Psychiatric News Update

Overlap Between PTSD, TBI Symptoms Creates Challenges for Diagnosing Patients

Therapist and Patient
Traumatic brain injury (TBI) and posttraumatic stress disorder (PTSD) often overlap, both in their traumatic cause and in their symptoms; yet differentiating between the two can be critical for treatment and determination of disability.

People with either condition may exhibit sleep problems, depression, flashbacks, avoidance, light or noise sensitivity, or irritability.

Several physiological mechanisms come into play to produce those outcomes, said U.S. Air Force Capt. Brandon Withers, M.D., administrative chief resident in the Department of Psychiatry at Wright State University in Dayton, Ohio, at an Annual Meeting session. The immune system is activated in the face of tissue damage and imminent threat, as are neuroendocrine and catecholaminergic mechanisms, he said.

“It’s difficult to tease out which of these systems you’re dealing with based only on symptoms and a history of trauma,” said Withers. “Rating scales designed to measure PTSD versus post-concussion syndrome symptoms should not be presumed specific in the setting of potential comorbidity.”

Application for disability status in the armed forces is diametrically opposite from the civilian world, said Jeffrey Guina, M.D., a former Air Force psychiatrist now at the Center for Forensic Psychiatry in Saline, Mich. In the U.S. military the claimant gets the benefit of the doubt.

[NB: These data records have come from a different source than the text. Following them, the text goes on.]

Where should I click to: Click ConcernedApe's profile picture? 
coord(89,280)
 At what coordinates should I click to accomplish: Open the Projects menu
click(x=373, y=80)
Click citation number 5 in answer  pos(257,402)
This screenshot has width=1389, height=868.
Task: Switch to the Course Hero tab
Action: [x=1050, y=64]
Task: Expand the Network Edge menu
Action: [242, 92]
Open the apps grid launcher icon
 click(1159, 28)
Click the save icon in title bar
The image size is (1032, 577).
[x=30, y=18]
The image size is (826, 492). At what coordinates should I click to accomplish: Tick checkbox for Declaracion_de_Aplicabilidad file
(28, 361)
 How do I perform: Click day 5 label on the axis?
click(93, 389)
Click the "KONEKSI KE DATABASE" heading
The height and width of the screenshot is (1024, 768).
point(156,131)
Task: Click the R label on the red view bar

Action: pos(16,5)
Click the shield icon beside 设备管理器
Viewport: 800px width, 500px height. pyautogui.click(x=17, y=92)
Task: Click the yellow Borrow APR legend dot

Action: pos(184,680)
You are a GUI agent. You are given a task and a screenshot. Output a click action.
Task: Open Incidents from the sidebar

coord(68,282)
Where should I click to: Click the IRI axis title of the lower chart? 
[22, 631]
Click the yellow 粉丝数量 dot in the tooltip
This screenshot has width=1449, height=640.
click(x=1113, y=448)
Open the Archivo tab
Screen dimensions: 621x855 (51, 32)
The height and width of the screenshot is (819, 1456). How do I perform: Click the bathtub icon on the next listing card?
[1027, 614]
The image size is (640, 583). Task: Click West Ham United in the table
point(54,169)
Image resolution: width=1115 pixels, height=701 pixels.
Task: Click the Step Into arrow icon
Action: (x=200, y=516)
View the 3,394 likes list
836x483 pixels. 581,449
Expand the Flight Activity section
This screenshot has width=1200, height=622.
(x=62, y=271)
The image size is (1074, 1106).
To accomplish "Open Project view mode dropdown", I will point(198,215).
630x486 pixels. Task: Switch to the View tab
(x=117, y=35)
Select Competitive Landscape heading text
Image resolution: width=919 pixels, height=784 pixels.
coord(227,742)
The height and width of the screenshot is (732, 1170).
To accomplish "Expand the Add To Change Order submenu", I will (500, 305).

Among civilians, the burden of proof is on the claimant.

As a private disability consultant for the insurance company Lincoln Financial Group, Keith Caruso, M.D., of Brentwood, Tenn., is often called upon to evaluate claims of disability by persons with PTSD or TBI.

“Neuropsychological findings found in both PTSD and TBI include deficits in attention, verbal memory, response inhibition, although cognitive deficits in PTSD are typically less severe than in TBI,” said Caruso. Neuropsychological testing can reveal findings specific to TBI, such as changes in IQ or deficits in memory, processing speed, and executive function. Headaches, dizziness, tinnitus, and disequilibrium are also common. Comparing those symptoms to those of PTSD, even when there is some overlap, can help differentiate the two conditions and guide appropriate treatment.

In military populations, the overlap is unsurprising, given the frequency of roadside bomb attacks during the recent conflicts in Iraq and Afghanistan, said former U.S. Army psychiatrist Elspeth Cameron Ritchie, M.D., M.P.H.

“PTSD always has comorbidities,” said Ritchie. Soldiers who survive a bomb attack may have both concussive symptoms but also other physical wounds ranging from genital injuries to facial burns. They may already be sleep deprived and may develop depression or alcohol abuse.

There are three types of treatment, said Ritchie: “Medications, psychotherapy, and everything else.”

Only sertraline and paroxetine have been approved for use with PTSD and others are sometimes used as well. Ritchie has found success with bupropion because it is does not induce weight gain and can reverse the sexual side effects of selective serotonin reuptake inhibitors (SSRIs), she said. Low doses of a second-generation antipsychotic like quetiapine may help with trauma-induced nightmares, although their use is controversial. Prazosin has also been used to reduce nightmares.

Patients seen at the Veterans Health Administration seeking psychotherapy most commonly receive cognitive-behavioral therapy and cognitive processing therapy. Patients tend to benefit most from these therapies if they are informed in advance of treatment that it involves extended discussion of the traumatic episode.

Patients with PTSD and TBI may also benefit from acupuncture, exercise, virtual reality technology, yoga, or working with dogs or horses—all based on the idea that the patients have some control over their therapy, Ritchie said.